In contrast, we have Blake Weir and Amanda Marie Parker playing couples who remain spiritually the same in both acts. In the first part, Blake plays a minor character from A RAISIN IN THE SUN who tries to bribe a black family into not moving to their neighborhood. Here we see him pestering the current occupants to stay put for the greater good. The second act, he plays a typical out-of-touch white guy who finds humor in racist jokes and refuses to see his own privilege and superiority complex. Weir shamelessly disappears into each role, and he provokes and disturbs in equal measure. Amanda Marie Parker takes her turn playing the innocent deaf wife in the first part, then sinks her teeth into an ill-advised suburban mom who thinks she’s a lot more progressive than she is. The two actors do an excellent job without ever stopping or flinching to show the imperfections. They don’t hold back and willingly plunge into the darkness that awaits them.
Wesley Whitson features a lowly priest and a flashy gay real estate attorney who brilliantly show off his range. It is serious and sweet like the ecclesiastic, then acid and cutting in the second half. Derrick Brent II plays a black husband in both roles, and he easily embodies both anger and restraint in the face of gross injustice and stereotypes. And to complete the cast, Crystal Rae whom I saw play her role after only two days of rehearsal. She plays the maid in the first act, then becomes her community’s advocate in the second stretch. Despite being on the book, I was moved by her performances in both characters. She has a sweetness that shows up initially, but also a wry, witty strength that is presented later. Her performance was unhindered except that she sometimes had to look down for reassurance in a script. It’s truly watching someone embody grace under pressure, and she’s got something to be proud of.
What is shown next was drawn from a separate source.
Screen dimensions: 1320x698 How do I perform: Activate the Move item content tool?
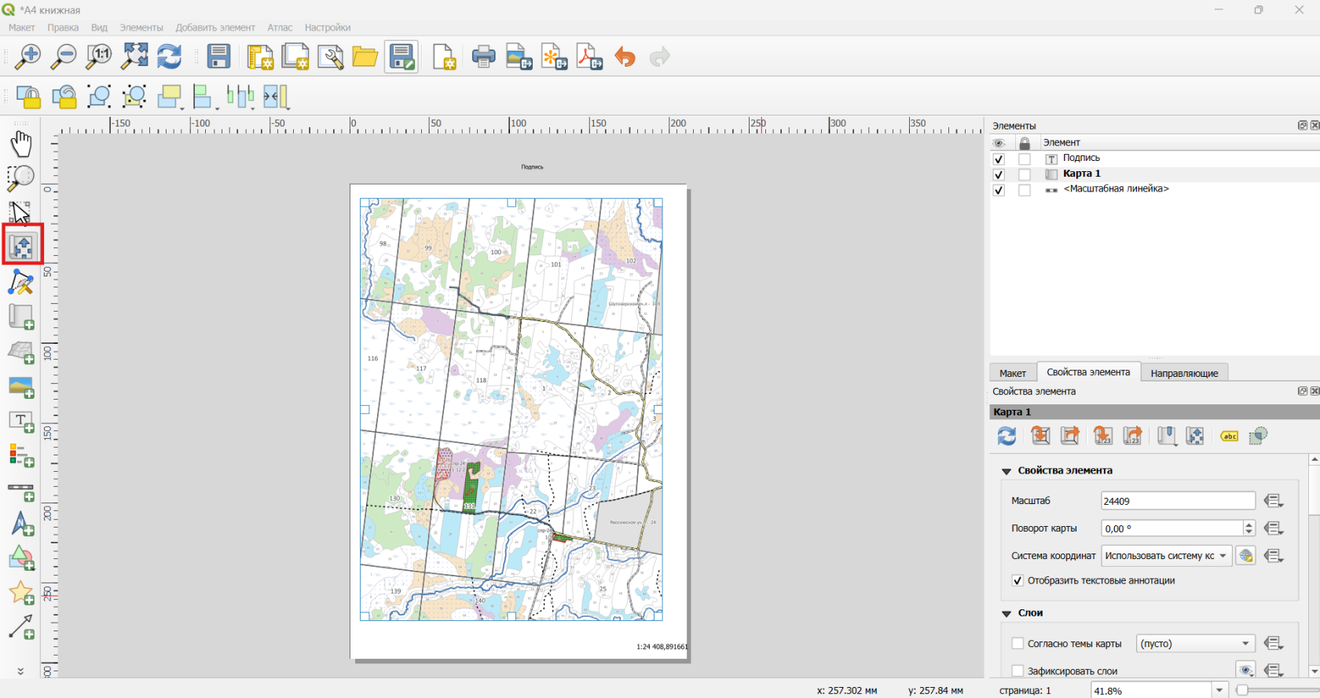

Technically, CLYBOURNE PARK is a miracle, and the physical aspects and design work continue Dirt Dogs’ reputation for excellence in production work. Mark A. Lewis offers impressive set design that results in one of the most beautiful spaces I’ve seen in any professional theater or otherwise. Travis Ammons provides great sound cues and helps set the scene with era-appropriate music as an opener to each act. Kris Phelps’ lights are also evocative and well-executed. You couldn’t ask for a better technical team than this.
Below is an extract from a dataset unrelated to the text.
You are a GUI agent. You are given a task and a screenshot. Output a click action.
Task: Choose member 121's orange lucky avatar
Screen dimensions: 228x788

Despite an onslaught of tragedy and mishap, CLYBOURNE PARK’s Dirt Dogs production is an engrossing theatrical evening. It’s a chance to revel in a brilliant script, watch a hugely talented cast of actors, and witness technical expertise. They have found grace and beauty in the face of myriad obstacles. The audience gave the company a well-deserved standing ovation as it opened to celebrate its triumph over adversity. In the end, they still managed to produce a show that asks the tough questions, never backs down from the truth, and perfectly captures what it means to be human. To hell with imperfections.
CLYBOURNE PARK runs through June 11 at the MATCH Complex in Midtown. The company does not apply any COVID protocols and masking is optional. The show lasts two hours and includes a fifteen-minute intermission.